Alstom Network UK Ltd. was fined 15 million pounds ($19.3 million) after being found to have used a bribe in an attempt to win a Tunisian tram-and-signaling contract.
The U.K. subsidiary of the French rail company was sentenced by a London judge Monday after being found guilty of conspiracy to corrupt last year. The conviction stems from a 2.4 million-euro payment (2.6 million) to a Canadian shell company, which turned out to be a front for a firm controlled by the brother-in-law of the country’s ousted president, Zine El Abidine Ben Ali.
The conviction concludes the Serious Fraud Office’s 10-year investigation into Alstom Group’s U.K. unit. Three executives from the energy unit were jailed last year for bribing Lithuanian politicians for a $240 million power station contract, leading SFO Director Lisa Osofsky to say the group had a widespread culture of corruption.
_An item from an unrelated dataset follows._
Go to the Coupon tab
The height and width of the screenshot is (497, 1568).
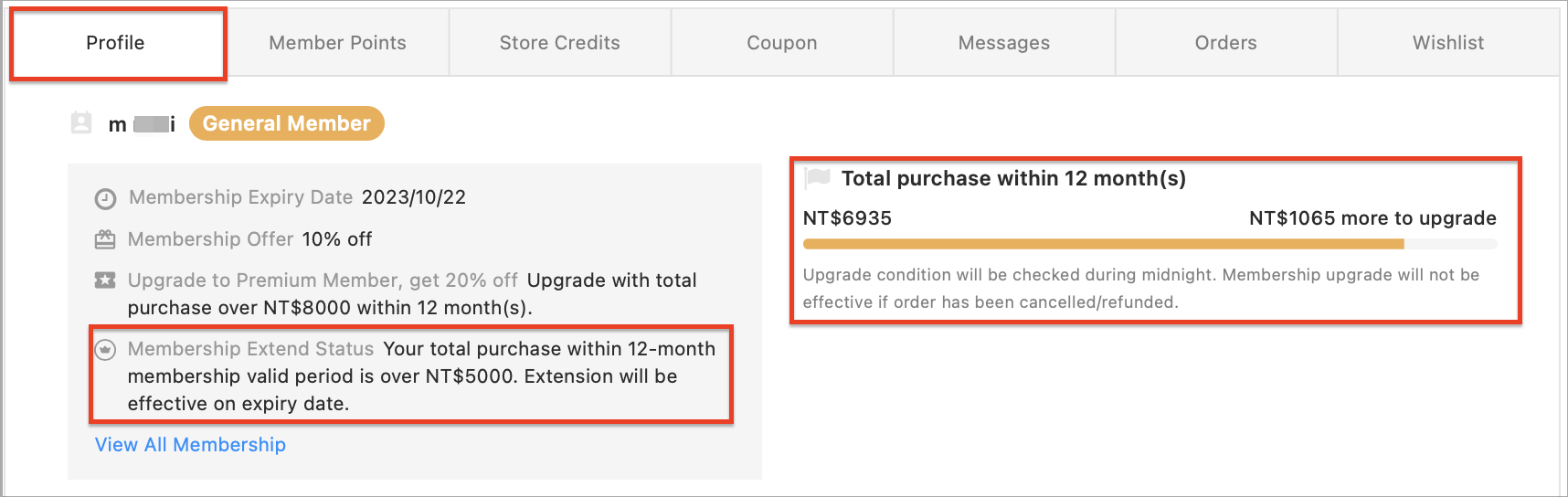(782, 43)
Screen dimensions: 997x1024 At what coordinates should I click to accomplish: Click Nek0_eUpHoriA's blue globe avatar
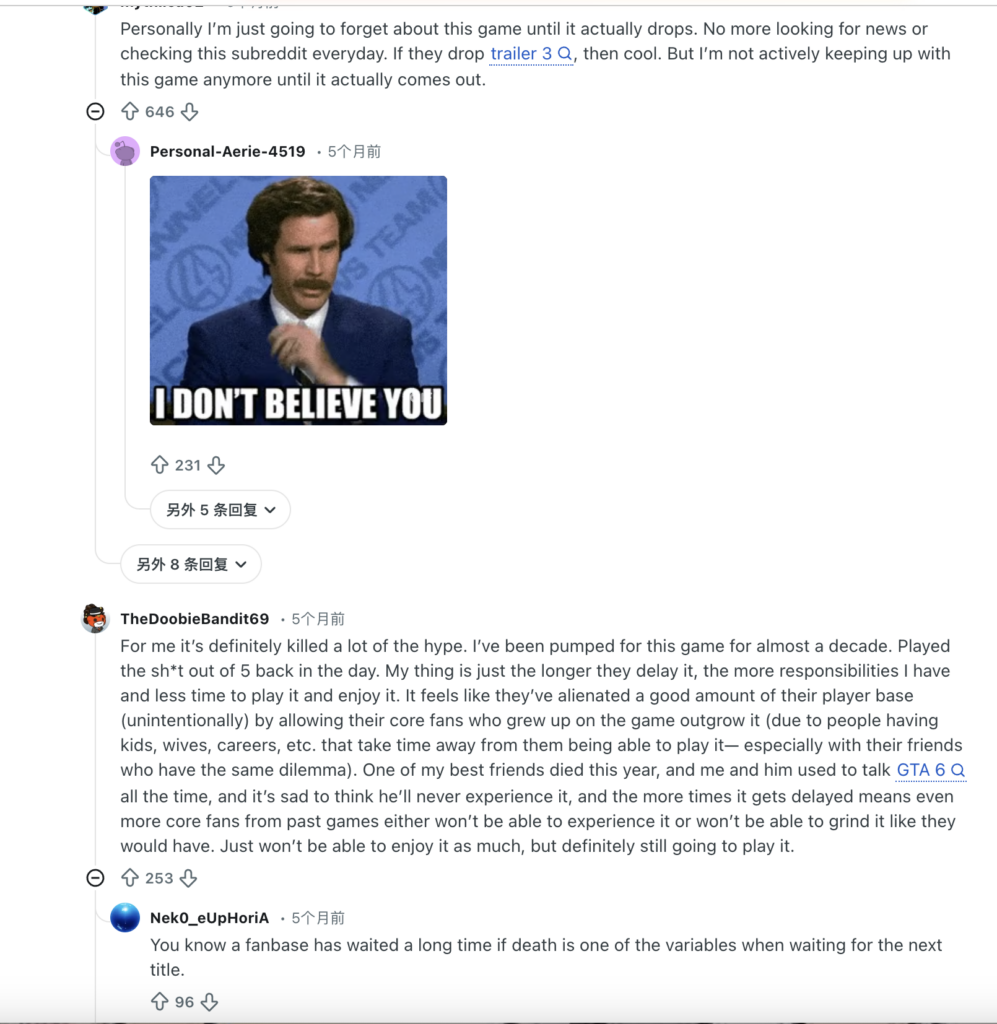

General Electric Co. bought the unit in 2015.
The SFO’s attempts to pursue Alstom’s U.K. rail subsidiary have been less successful. Only the Tunisian case has resulted in conviction, with the company and its executives being acquitted of all bribery charges relating to other contracts won in Hungary, Poland and India.
The company was also ordered to pay 1.4 million pounds in legal fees. Both payments have to be transferred within 28 days.
Alstom emphasized that the fine was in relation to events that happened 15 years ago.
“As clearly acknowledged” by the judge, “over the past 10 years there have been significant changes within the Alstom Group,” the company said in a statement. “Alstom is committed to being a leading company for the purposes of ethics and compliance, not only in France but also internationally.”